Salvation Army Shelter Sees Increase Of People As Temperatures Drop

"We're kind of the only open shelter just accepting folks to come in, not the only one, but almost the only one, along the whole Gulf Coast," says Capt. Andy Collette of the Salvation Army.

Katrina destroyed the Salvation Army Shelter in Gulfport and the Biloxi facility. And almost every night since the storm, all of the beds at the Salvation Army in Jackson County have been filled. Friday night, even more people walked through the doors, seeking shelter from the cold.

"So far tonight, I've been informed that we already have a few people that weren't here last night. Last night we were full. We had men and women on the floor. Women, of course, separated by the men. We always have more men than we have women, and that's just the way it is," Capt. Collette says.

Captain Collete believes as the temperature continues to drop over the weekend, even more people will seek refuge at the Jackson County Salvation Army.

"I pray, and I pray, that we won't turn any people away because we're out of space. We'll stack tables out of the way, we'll stack them outside, so that we have plenty of room on the floor for the people who would otherwise be outside. We're not going to purposely turn people away tonight, if we can help it," Capt. Collette says.

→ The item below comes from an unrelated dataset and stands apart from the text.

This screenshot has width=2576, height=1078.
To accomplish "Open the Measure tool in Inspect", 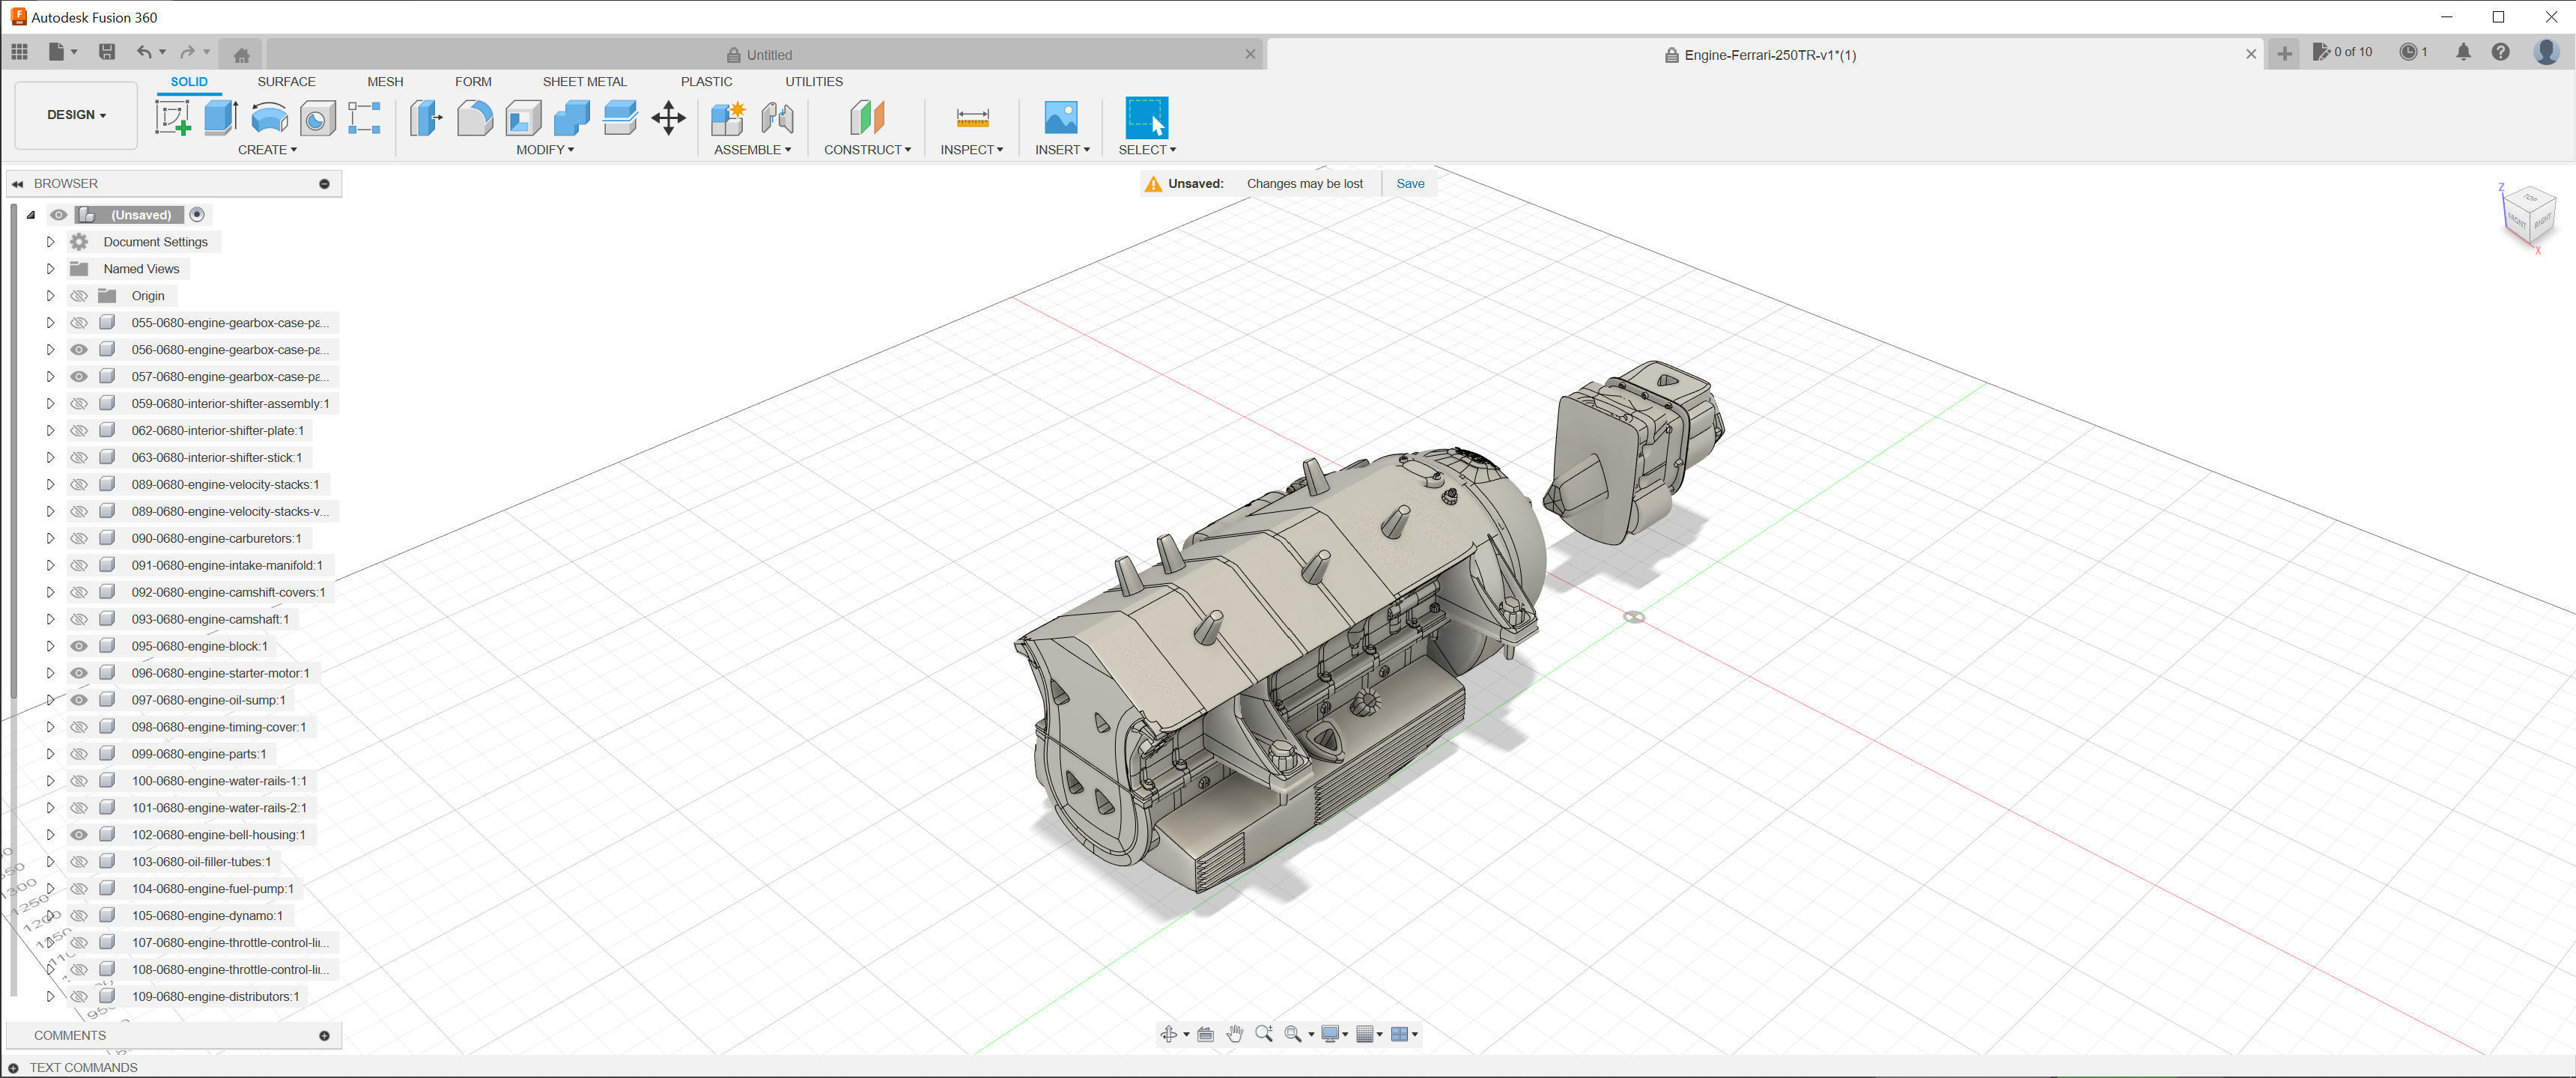I will [x=972, y=118].
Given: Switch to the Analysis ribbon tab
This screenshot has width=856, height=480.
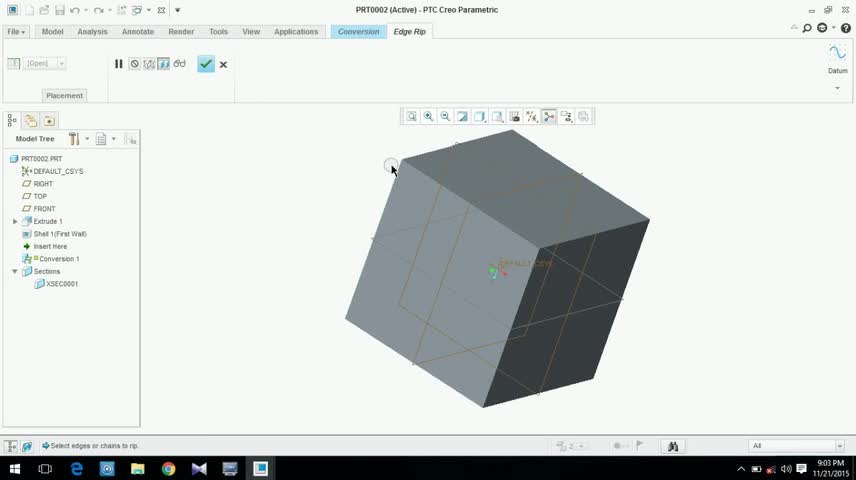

Captain Collette is hoping they'll soon be able to expand their shelter, and continue to keep everyone who seeks shelter from the cold under their roof.

"Right now, we're looking at it and saying is this a temporary kind of a condition or is it something we need long term. We know in the future we've got to have a bigger facility if we're going to continue to serve the number of people we're having," Capt. Collette said.